Zum Auftakt des Deutschen Ärztetages hat der Chef der Barmer Ersatzkasse, Johannes Vöcking, vor einer Überdehnung des Gesundheitssystems gewarnt.

Hamburg. Zum Auftakt des Deutschen Ärztetages hat die Barmer Ersatzkasse vor einer Überdehnung des Gesundheitssystems gewarnt. "Wir alle wollen medizinischen Fortschritt. Es kann aber nicht sein, dass jedes neue Behandlungsverfahren, jedes neue Medikament immer zusätzlich in unser System kommt", sagte Barmer-Chef Johannes Vöcking dem Hamburger Abendblatt. "Vielmehr muss man prüfen, welche Leistungen dadurch überholt sind und herausgenommen werden können." Vöcking betonte: "Bevor nach mehr Geld für medizinische Behandlung oder gar einer Abstaffelung von Leistungen gerufen wird, sollten die Ärzte über eine Entrümpelung des Systems diskutieren."
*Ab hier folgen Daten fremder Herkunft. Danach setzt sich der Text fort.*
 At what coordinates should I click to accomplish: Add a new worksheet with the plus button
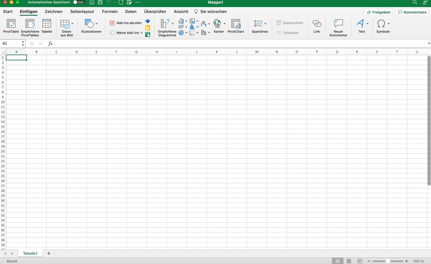coord(48,253)
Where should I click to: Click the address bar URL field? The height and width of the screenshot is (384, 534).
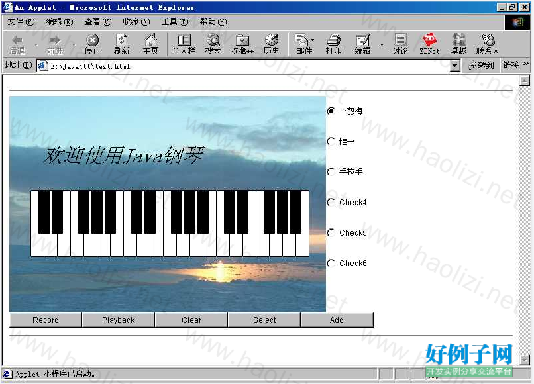[x=245, y=66]
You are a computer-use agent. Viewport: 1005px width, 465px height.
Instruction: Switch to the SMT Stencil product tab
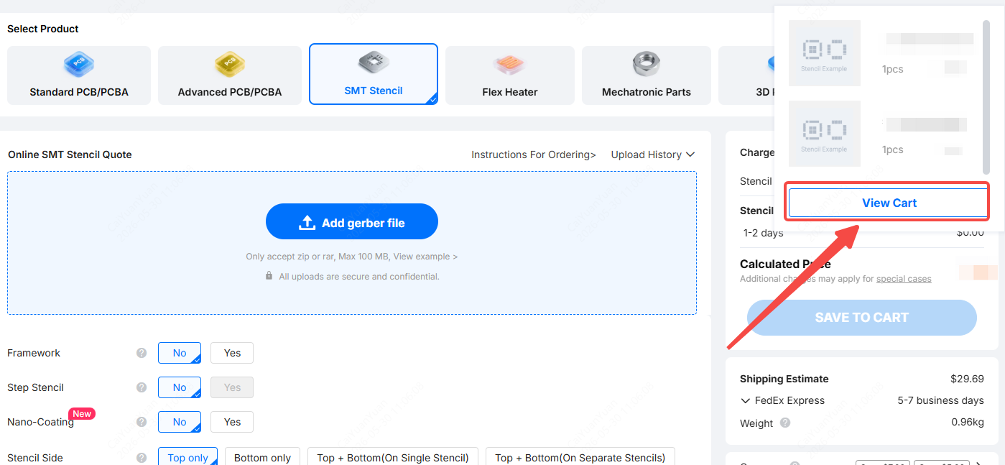[374, 74]
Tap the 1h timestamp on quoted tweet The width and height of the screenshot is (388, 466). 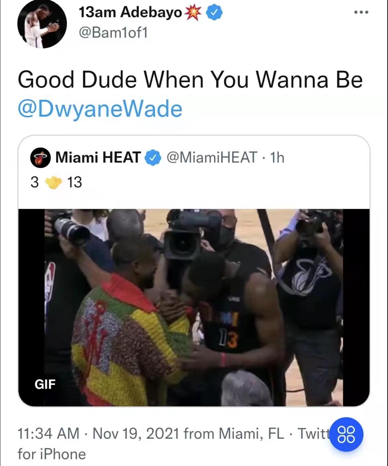click(x=277, y=158)
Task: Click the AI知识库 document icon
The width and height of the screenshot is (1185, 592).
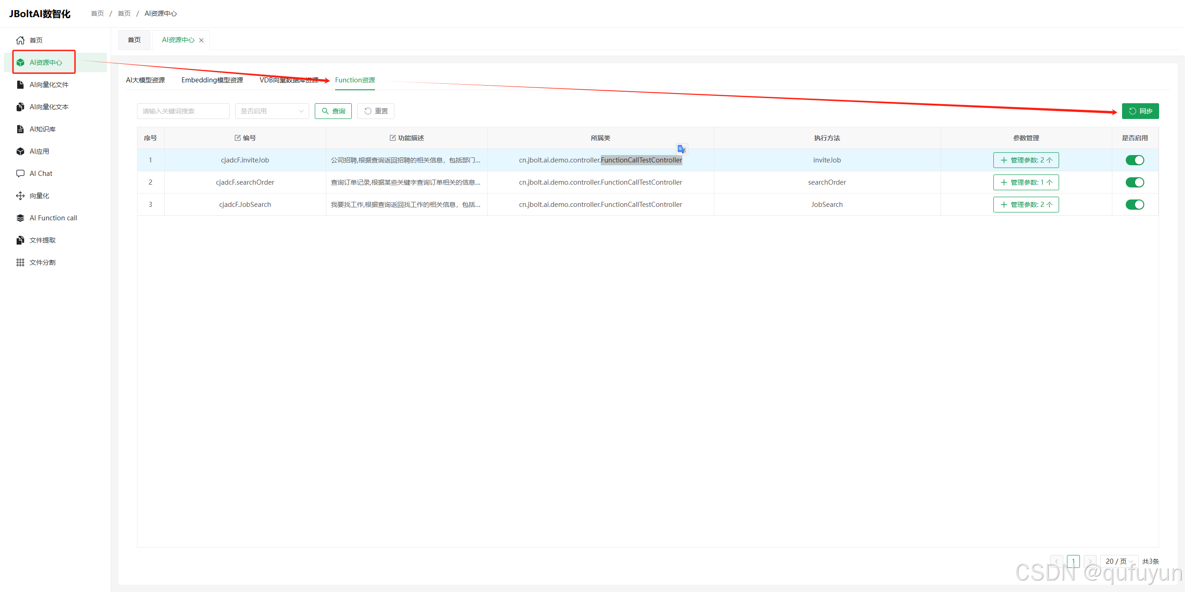Action: (20, 129)
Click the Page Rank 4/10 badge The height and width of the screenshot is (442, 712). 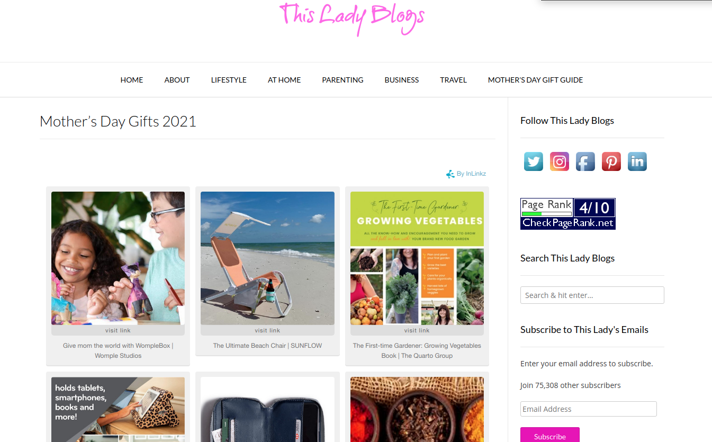tap(567, 214)
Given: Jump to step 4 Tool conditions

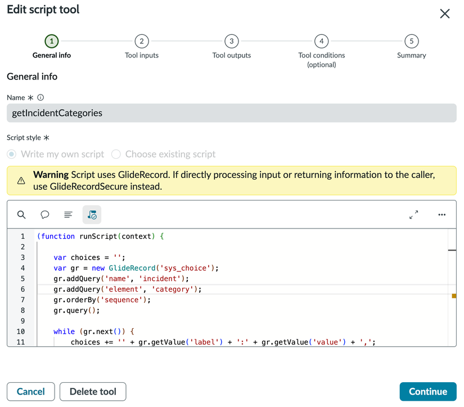Looking at the screenshot, I should click(x=321, y=41).
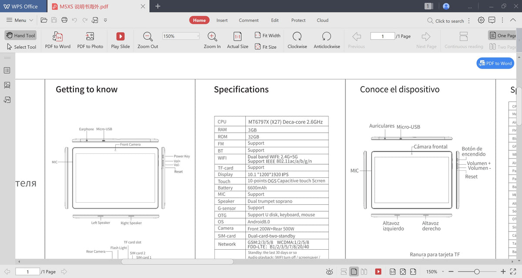Image resolution: width=522 pixels, height=278 pixels.
Task: Open the Protect ribbon tab
Action: pyautogui.click(x=298, y=20)
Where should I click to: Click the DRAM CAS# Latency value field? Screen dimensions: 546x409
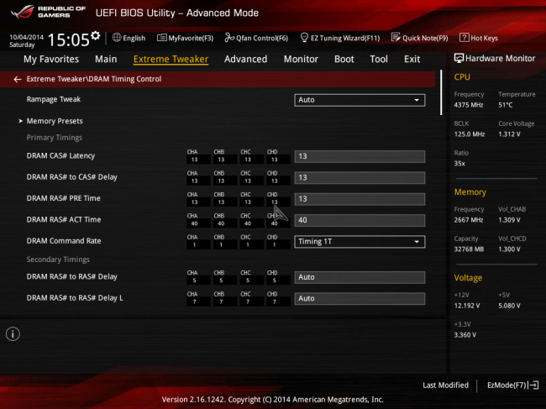click(x=360, y=156)
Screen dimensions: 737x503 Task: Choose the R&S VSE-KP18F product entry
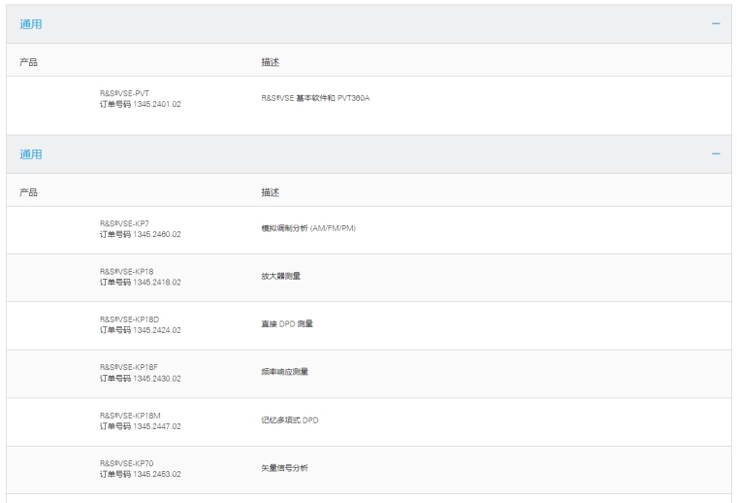coord(128,366)
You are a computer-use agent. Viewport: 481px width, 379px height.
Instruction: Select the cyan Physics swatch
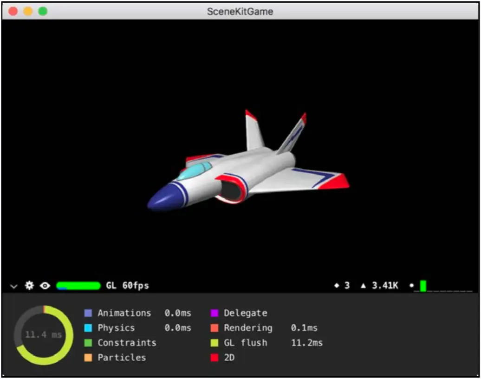coord(88,328)
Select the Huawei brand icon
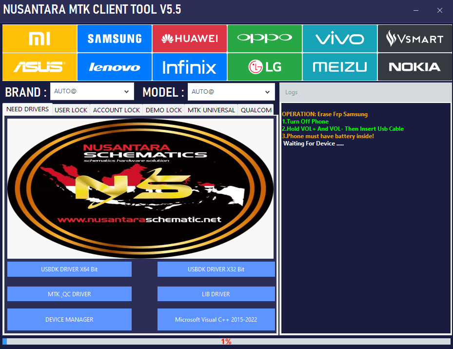Viewport: 453px width, 349px height. pyautogui.click(x=189, y=39)
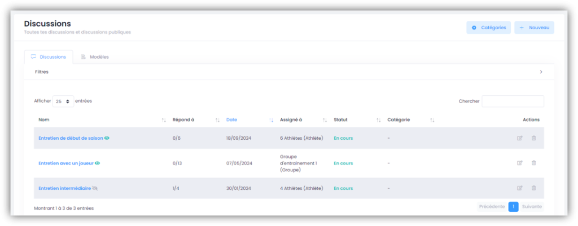Sort the table by Nom column arrows
The width and height of the screenshot is (578, 226).
tap(164, 120)
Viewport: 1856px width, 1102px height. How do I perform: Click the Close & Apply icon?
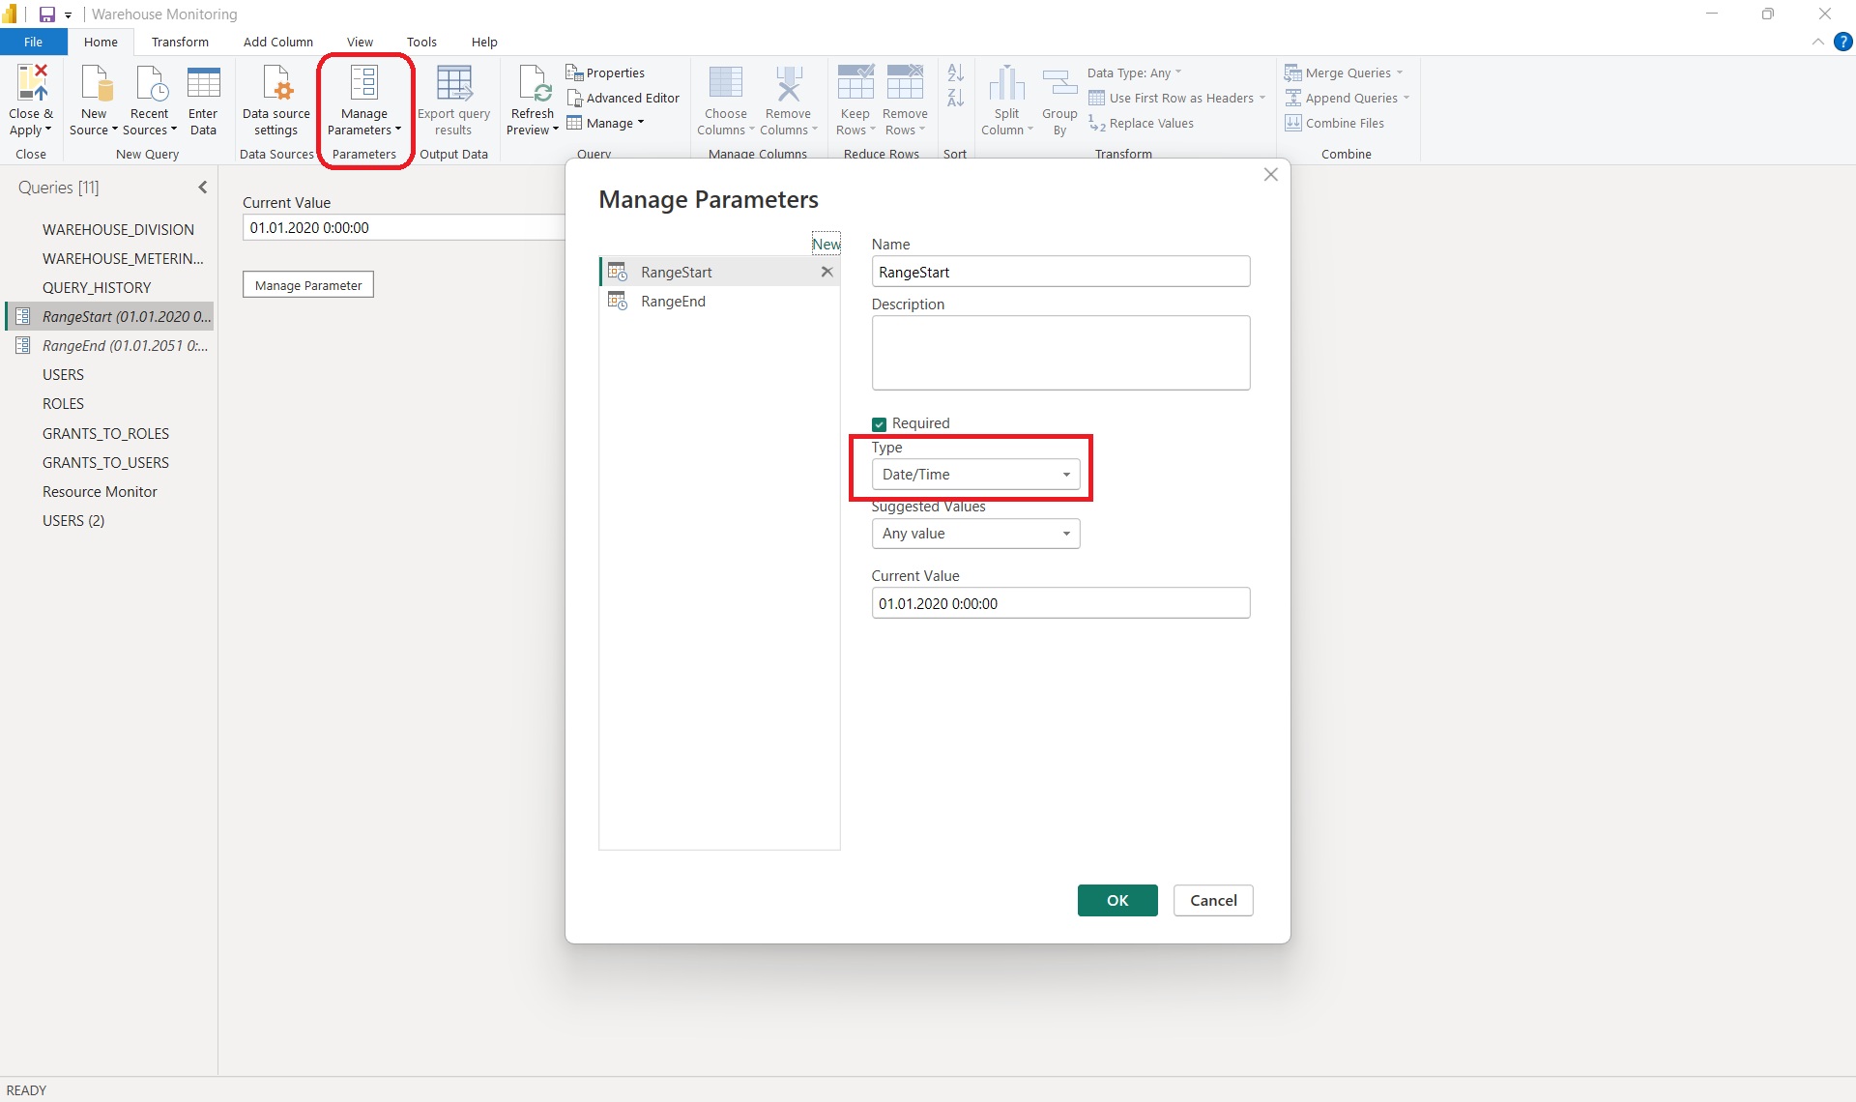coord(30,84)
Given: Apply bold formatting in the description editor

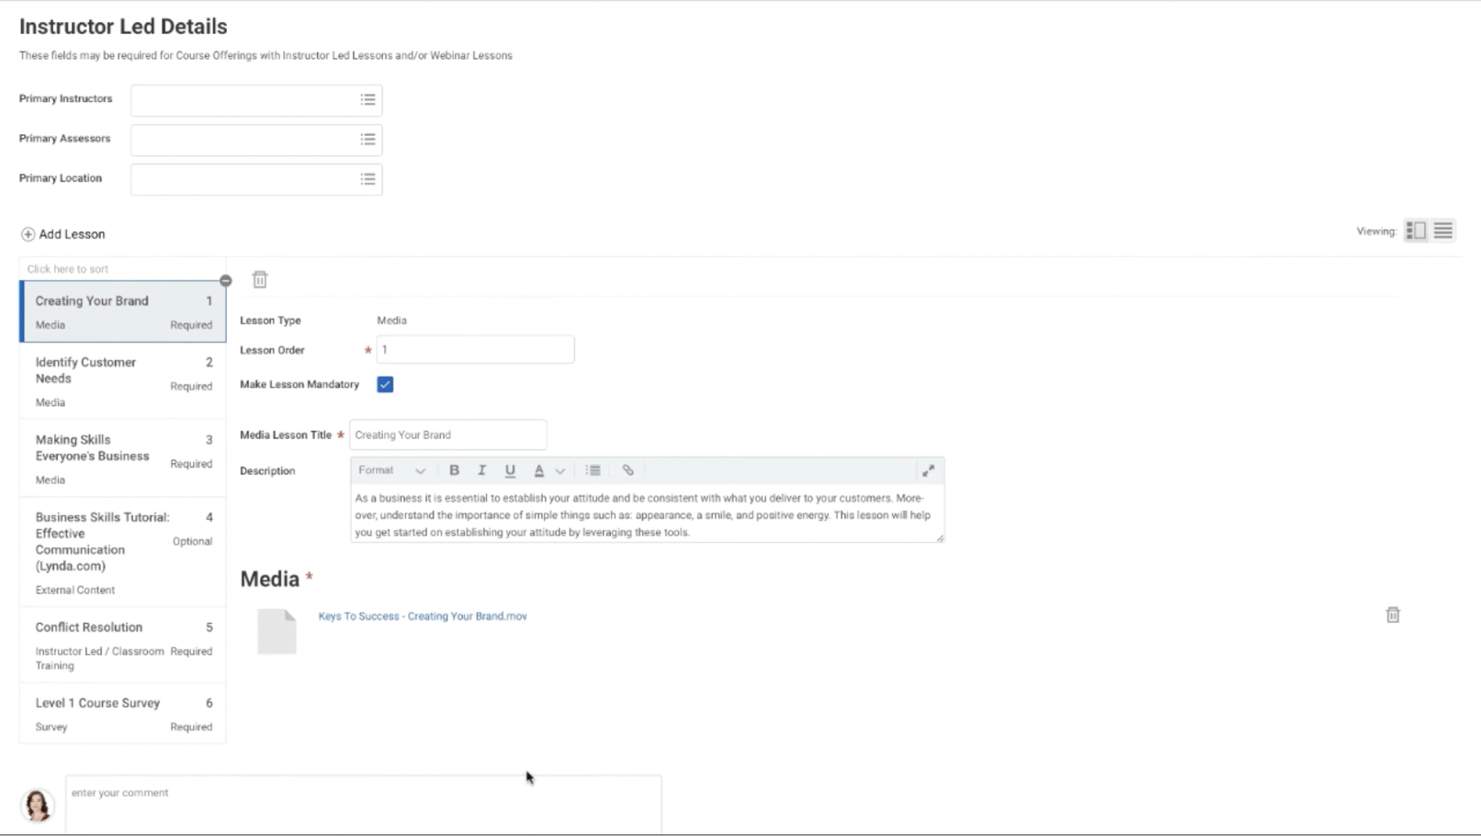Looking at the screenshot, I should pos(454,470).
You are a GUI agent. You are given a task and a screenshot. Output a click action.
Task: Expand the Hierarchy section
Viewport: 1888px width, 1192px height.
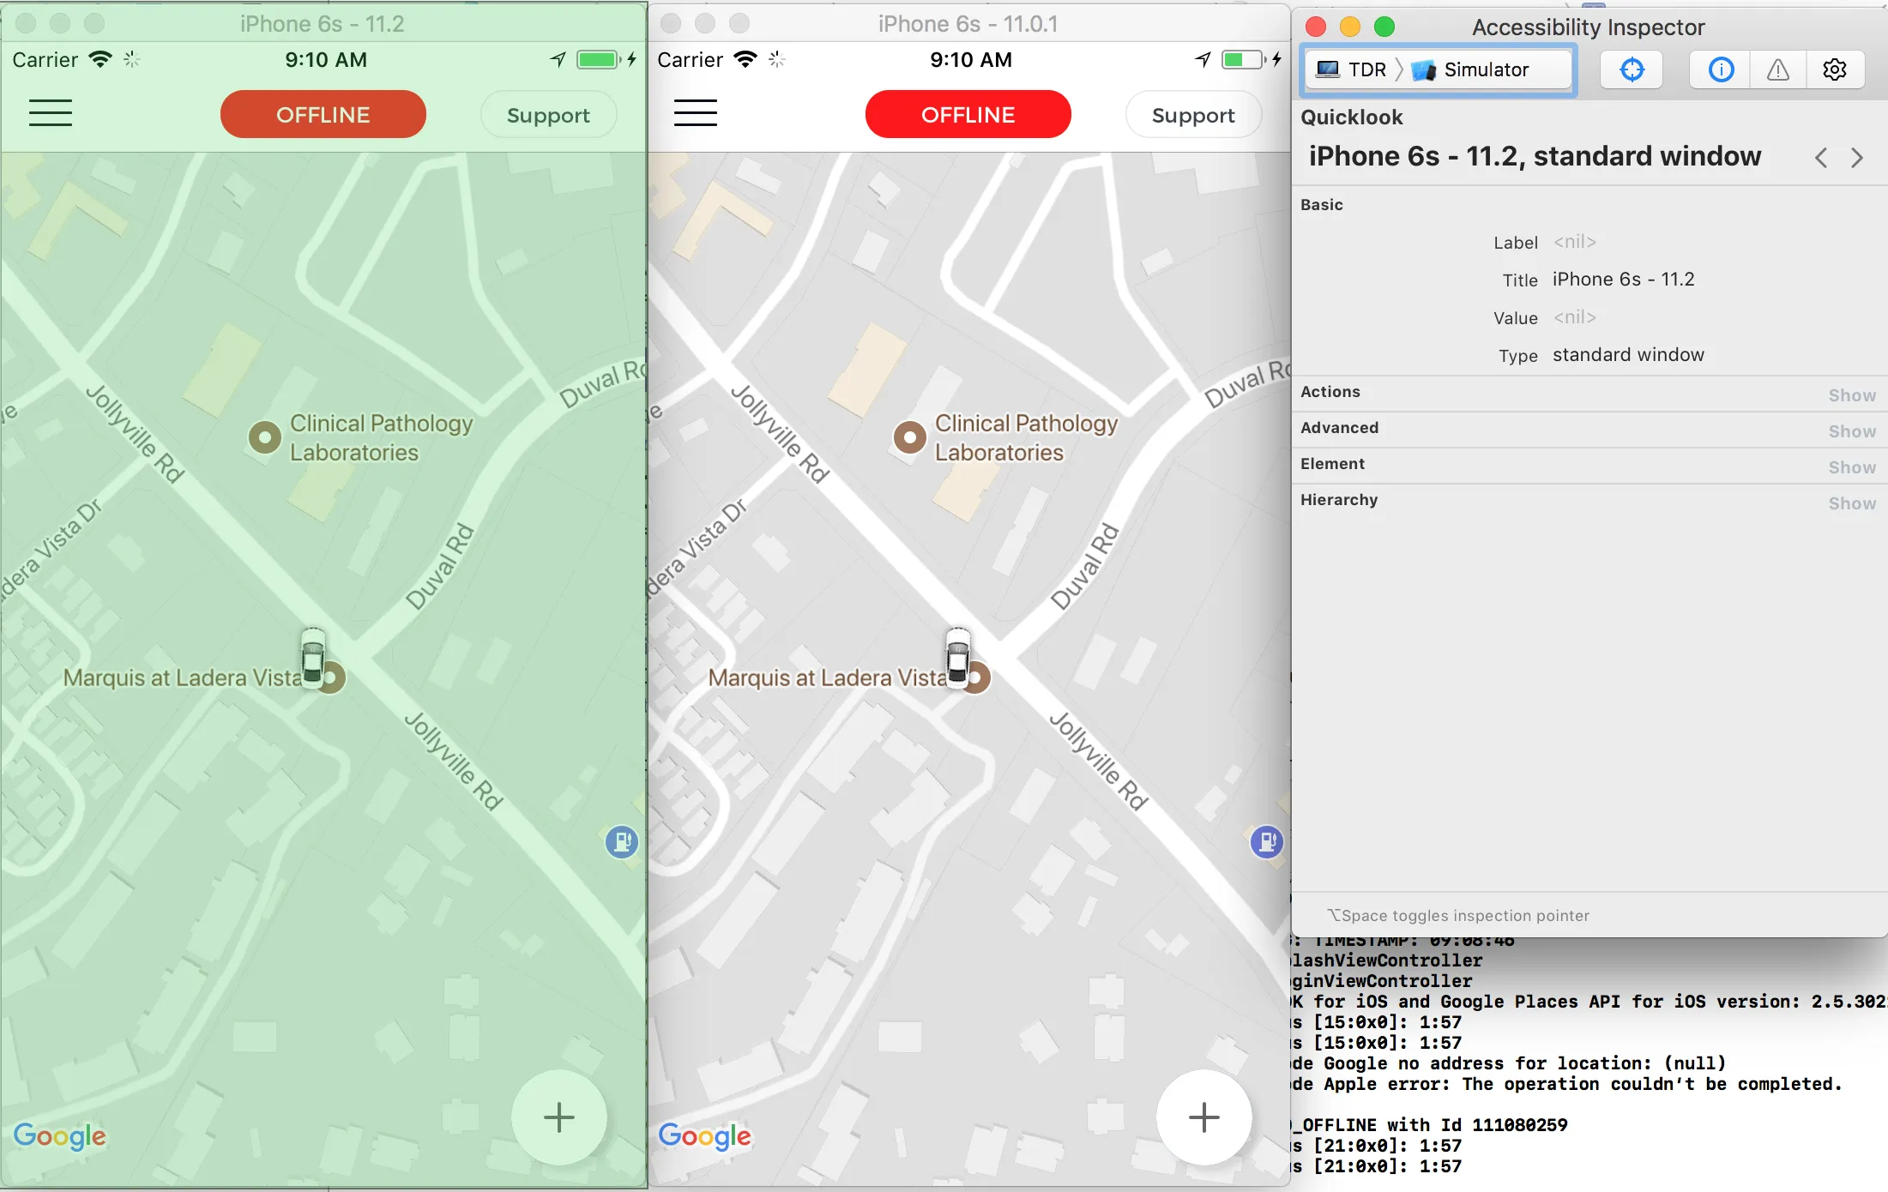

Vöcking wies auch die Kritik der Ärzte an der Honorarreform zurück. "Bei den Ärztehonoraren beispielsweise ist ein Stück Gerechtigkeit entstanden zwischen Ost und West", sagte er. "Es ist doch nicht vertretbar, dass wir 20 Jahre nach dem Mauerfall immer noch Honorarunterschiede von 20 Prozent zwischen alten und neuen Bundesländern haben. Der Orthopäde in Düsseldorf ist kein besserer Arzt als der Orthopäde in Leipzig."

Das Bundesgesundheitsministerium hat den Kassenpatienten zugesagt, dass sie auch künftig alle notwendigen medizinischen Leistungen von der Krankenkasse bekommen sollen. „Wir wollen, dass auch in Zukunft alle am medizinischen Fortschritt teilnehmen, auch wenn sie keine Privatversicherung abgeschlossen haben“, sagte Gesundheits-Staatssekretär Klaus Theo Schröder beim Ärztetag in Mainz. Das deutsche Gesundheitswesen habe dies bisher geleistet, „und wird dies auch in Zukunft leisten“.

Damit wandte sich Schröder gegen Klagen der Ärzteschaft über eine „Rationierung“ in der Gesundheitsversorgung. Der Staatssekretär verwies auf zusätzliche Mittel im Gesundheitsfonds, darauf, dass Deutschland rund elf Prozent des Bruttoinlandsprodukts für Gesundheit ausgebe und auf eine überdurchschnittliche Ärztedichte in der Bundesrepublik. „Da kann niemand behaupten, wir hätten ein Rationierungsproblem“, sagte Schröder.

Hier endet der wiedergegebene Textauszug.